## ABOUT THIS TASK
Reproduce the items word for word, from the line with "screen. This screenshot has height=720, width=1280." up to and including the line with "(134, 632).".

## RECORDS SUPPLIED
◇ ◇ ◇ ◇

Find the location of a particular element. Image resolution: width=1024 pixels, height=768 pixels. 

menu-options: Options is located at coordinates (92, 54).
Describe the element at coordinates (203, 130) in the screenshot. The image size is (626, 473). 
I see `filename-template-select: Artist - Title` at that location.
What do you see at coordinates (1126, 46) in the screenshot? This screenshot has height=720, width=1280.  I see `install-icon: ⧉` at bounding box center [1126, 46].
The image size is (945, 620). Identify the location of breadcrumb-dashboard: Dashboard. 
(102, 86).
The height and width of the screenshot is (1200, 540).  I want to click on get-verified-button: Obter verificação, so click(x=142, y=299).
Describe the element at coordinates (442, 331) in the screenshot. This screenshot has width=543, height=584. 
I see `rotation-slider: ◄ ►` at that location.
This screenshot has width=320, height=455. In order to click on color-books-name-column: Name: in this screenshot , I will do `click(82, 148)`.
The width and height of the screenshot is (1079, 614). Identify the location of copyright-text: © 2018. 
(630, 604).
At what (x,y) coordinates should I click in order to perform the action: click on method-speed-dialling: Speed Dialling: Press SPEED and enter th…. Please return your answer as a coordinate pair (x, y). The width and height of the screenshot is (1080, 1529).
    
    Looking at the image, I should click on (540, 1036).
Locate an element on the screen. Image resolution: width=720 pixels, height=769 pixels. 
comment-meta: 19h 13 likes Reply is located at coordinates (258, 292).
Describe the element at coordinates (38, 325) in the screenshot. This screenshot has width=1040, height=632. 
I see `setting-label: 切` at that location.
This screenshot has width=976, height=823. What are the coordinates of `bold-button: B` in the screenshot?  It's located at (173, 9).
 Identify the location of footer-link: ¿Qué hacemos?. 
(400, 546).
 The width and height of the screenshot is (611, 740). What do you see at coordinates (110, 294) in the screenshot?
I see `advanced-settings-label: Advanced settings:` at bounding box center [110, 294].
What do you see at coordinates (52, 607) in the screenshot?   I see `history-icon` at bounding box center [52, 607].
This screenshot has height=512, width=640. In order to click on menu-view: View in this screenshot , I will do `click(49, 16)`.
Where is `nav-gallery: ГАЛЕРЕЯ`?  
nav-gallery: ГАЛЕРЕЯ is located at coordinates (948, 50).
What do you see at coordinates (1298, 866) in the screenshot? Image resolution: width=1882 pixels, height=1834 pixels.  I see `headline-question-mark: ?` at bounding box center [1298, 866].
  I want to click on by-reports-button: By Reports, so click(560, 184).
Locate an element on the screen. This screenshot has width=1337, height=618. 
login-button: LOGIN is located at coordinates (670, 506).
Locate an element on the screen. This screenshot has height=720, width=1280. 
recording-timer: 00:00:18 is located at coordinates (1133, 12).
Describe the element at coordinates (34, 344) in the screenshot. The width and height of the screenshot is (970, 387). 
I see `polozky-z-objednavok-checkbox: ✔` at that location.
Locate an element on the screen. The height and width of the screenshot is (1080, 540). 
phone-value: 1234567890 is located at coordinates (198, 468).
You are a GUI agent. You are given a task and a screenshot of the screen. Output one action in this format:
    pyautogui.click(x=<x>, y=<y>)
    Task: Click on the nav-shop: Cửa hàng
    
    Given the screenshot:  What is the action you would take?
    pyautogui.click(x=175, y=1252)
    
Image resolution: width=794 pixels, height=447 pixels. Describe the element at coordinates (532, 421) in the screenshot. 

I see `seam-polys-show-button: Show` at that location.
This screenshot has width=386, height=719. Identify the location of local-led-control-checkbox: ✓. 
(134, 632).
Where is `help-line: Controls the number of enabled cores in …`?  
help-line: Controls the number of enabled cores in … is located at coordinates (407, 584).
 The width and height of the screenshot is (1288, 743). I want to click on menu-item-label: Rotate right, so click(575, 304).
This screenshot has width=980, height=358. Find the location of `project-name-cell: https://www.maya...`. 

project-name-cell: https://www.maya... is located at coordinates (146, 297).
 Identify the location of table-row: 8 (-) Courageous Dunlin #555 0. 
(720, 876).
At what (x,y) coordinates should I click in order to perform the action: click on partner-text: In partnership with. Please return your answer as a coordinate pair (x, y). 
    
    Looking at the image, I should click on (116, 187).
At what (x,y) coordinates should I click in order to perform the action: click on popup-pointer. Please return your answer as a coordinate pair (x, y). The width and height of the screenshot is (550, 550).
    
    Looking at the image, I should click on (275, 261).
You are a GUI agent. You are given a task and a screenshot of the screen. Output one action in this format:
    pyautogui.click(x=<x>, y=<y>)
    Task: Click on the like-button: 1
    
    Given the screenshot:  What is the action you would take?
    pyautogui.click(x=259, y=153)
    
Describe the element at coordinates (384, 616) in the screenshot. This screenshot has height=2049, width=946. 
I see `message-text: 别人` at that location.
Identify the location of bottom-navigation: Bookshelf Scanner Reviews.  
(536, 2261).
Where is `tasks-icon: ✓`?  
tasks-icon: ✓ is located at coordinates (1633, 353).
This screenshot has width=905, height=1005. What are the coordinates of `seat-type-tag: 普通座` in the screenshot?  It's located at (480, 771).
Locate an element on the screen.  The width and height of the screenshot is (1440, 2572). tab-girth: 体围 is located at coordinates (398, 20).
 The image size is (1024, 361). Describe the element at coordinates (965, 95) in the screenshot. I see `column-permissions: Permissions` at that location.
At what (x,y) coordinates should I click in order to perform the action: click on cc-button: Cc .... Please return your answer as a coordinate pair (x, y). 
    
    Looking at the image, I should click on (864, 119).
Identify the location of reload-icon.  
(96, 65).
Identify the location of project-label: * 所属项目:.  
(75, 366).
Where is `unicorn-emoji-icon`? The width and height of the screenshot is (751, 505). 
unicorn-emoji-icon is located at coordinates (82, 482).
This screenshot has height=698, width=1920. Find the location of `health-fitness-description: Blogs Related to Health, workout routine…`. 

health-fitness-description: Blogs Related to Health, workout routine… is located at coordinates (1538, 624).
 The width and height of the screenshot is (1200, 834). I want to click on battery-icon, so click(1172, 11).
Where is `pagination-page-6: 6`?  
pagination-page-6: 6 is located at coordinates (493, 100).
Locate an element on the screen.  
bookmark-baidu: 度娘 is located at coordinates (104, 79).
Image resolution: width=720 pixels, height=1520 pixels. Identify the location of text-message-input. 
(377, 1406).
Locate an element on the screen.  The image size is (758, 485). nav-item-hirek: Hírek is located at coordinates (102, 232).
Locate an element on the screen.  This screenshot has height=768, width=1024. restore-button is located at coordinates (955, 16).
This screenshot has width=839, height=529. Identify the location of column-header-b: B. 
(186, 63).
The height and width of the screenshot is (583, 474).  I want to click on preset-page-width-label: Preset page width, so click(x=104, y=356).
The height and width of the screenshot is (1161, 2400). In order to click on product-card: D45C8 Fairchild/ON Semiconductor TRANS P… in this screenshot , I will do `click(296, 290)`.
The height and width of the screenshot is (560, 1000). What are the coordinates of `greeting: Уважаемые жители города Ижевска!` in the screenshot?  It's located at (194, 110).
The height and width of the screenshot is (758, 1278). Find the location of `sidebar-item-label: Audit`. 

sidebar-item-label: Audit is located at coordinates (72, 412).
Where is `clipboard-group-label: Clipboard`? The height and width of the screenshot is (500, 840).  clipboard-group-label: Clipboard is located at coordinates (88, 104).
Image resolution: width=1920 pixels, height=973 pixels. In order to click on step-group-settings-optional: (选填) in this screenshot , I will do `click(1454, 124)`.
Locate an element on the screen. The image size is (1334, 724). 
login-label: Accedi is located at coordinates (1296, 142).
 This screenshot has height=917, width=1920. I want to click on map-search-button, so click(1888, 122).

◇ ◇ ◇ ◇

## ANSWER TO THIS EXERCISE
Locate an element on the screen. This screenshot has height=720, width=1280. 
recording-timer: 00:00:18 is located at coordinates (1133, 12).
Describe the element at coordinates (34, 344) in the screenshot. The width and height of the screenshot is (970, 387). 
I see `polozky-z-objednavok-checkbox: ✔` at that location.
Locate an element on the screen. The height and width of the screenshot is (1080, 540). 
phone-value: 1234567890 is located at coordinates (198, 468).
You are a GUI agent. You are given a task and a screenshot of the screen. Output one action in this format:
    pyautogui.click(x=<x>, y=<y>)
    Task: Click on the nav-shop: Cửa hàng
    
    Given the screenshot:  What is the action you would take?
    pyautogui.click(x=175, y=1252)
    
Image resolution: width=794 pixels, height=447 pixels. Describe the element at coordinates (532, 421) in the screenshot. 

I see `seam-polys-show-button: Show` at that location.
This screenshot has width=386, height=719. Identify the location of local-led-control-checkbox: ✓. 
(134, 632).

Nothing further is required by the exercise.